MonetGPT: Solving Puzzles Enhances MLLMs' Image Retouching Skills
Niladri Shekhar Dutt, Duygu Ceylan, Niloy J. Mitra
TL;DR
MonetGPT advances procedural, non-destructive image retouching by fine-tuning a multimodal LLM to become operation-aware, capable of critiquing a source image, planning a sequence of edits from a fixed operation library, and executing those edits with interpretable reasoning. The authors introduce three visual puzzles to ground the model in individual operations, aesthetics, and editing plans, and they synthesize a reasoning dataset to supervise fine-tuning. The approach yields an interpretable, high-resolution, parameterized editing pipeline that outperforms open baselines and rivals Google Photos on key metrics, while avoiding identity loss common to generative edits. This framework offers a flexible, user-overridable, and explainable pathway for professional-quality retouching that can be extended with broader operation sets and user preferences.
Abstract
Retouching is an essential task in post-manipulation of raw photographs. Generative editing, guided by text or strokes, provides a new tool accessible to users but can easily change the identity of the original objects in unacceptable and unpredictable ways. In contrast, although traditional procedural edits, as commonly supported by photoediting tools (e.g., Gimp, Lightroom), are conservative, they are still preferred by professionals. Unfortunately, professional quality retouching involves many individual procedural editing operations that is challenging to plan for most novices. In this paper, we ask if a multimodal large language model (MLLM) can be taught to critique raw photographs, suggest suitable remedies, and finally realize them with a given set of pre-authored procedural image operations. We demonstrate that MLLMs can be first made aware of the underlying image processing operations, by training them to solve specially designed visual puzzles. Subsequently, such an operation-aware MLLM can both plan and propose edit sequences.
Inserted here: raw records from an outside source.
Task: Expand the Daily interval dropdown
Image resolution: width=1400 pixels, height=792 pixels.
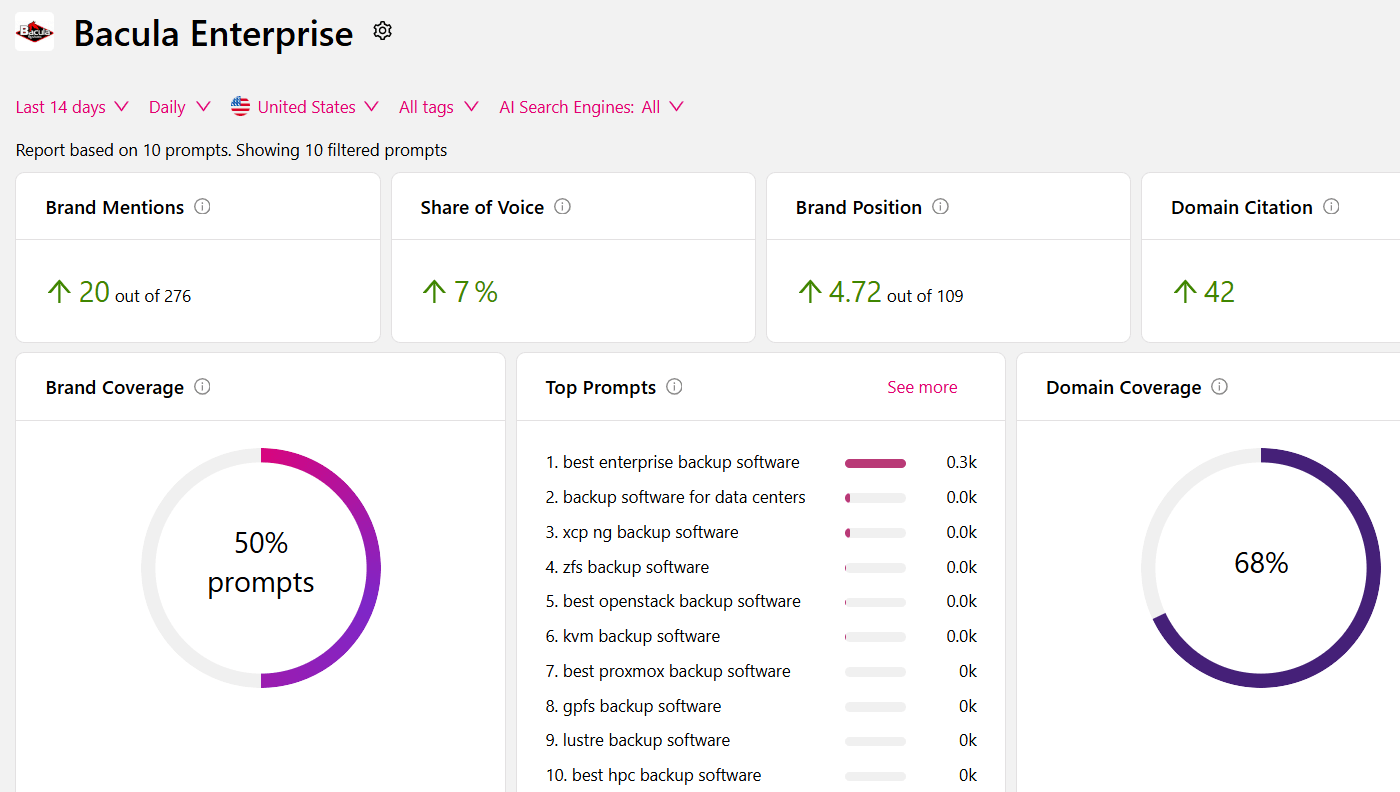Action: [179, 107]
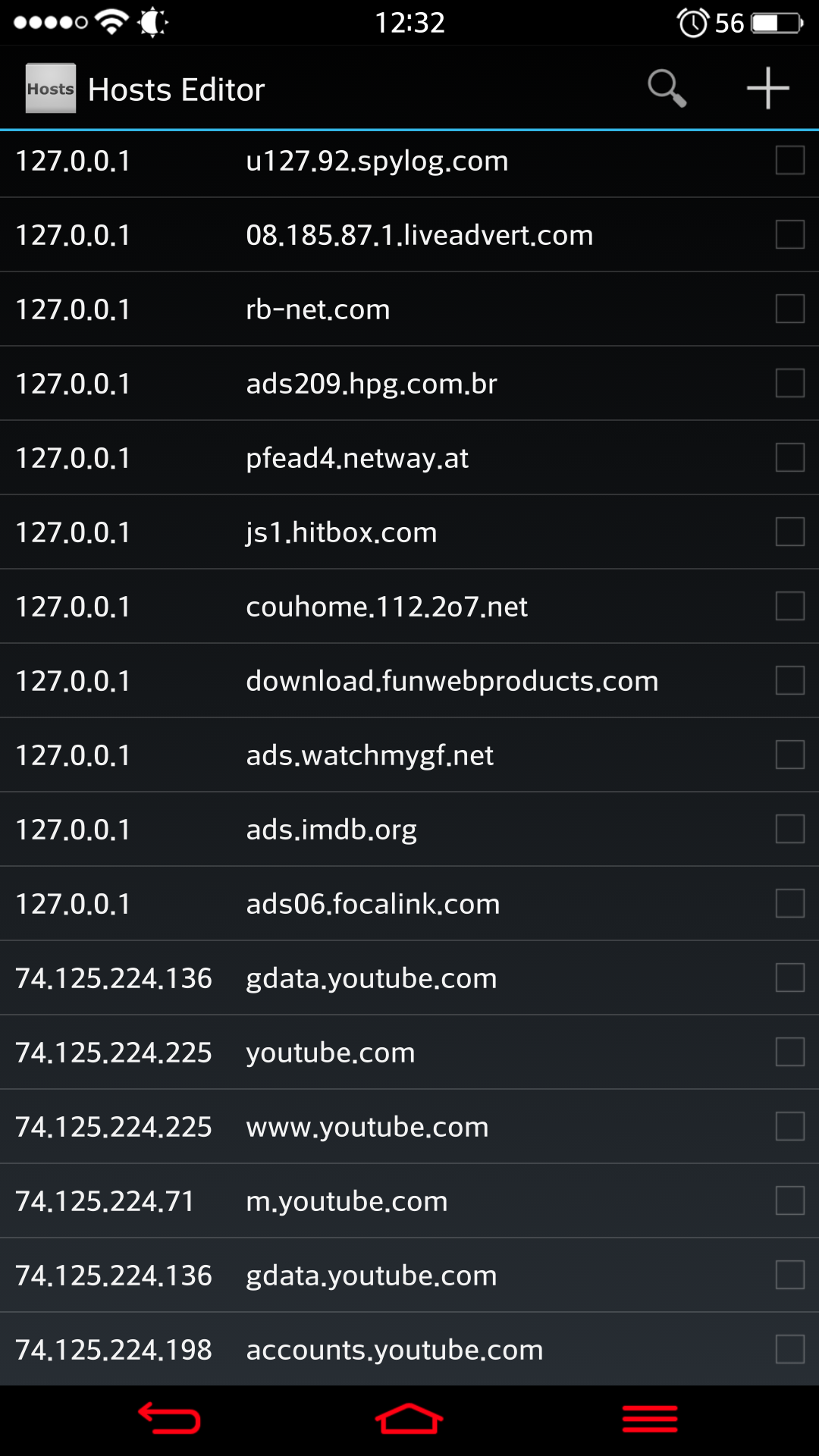Select checkbox next to js1.hitbox.com
Image resolution: width=819 pixels, height=1456 pixels.
(x=789, y=532)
To facilitate training, given a set of expert-edited photos, we synthesize a reasoning dataset by procedurally manipulating the expert edits and then grounding a pretrained LLM on the visual adjustments, to synthesize reasoning for finetuning. The proposed retouching operations are, by construction, understandable by the users, preserve object details and resolution, and can be optionally overridden. We evaluate our setup on a variety of test examples and show advantages, in terms of explainability and identity preservation, over existing generative and other procedural alternatives. Code, data, models, and supplementary results can be found via our project website at https://monetgpt.github.io.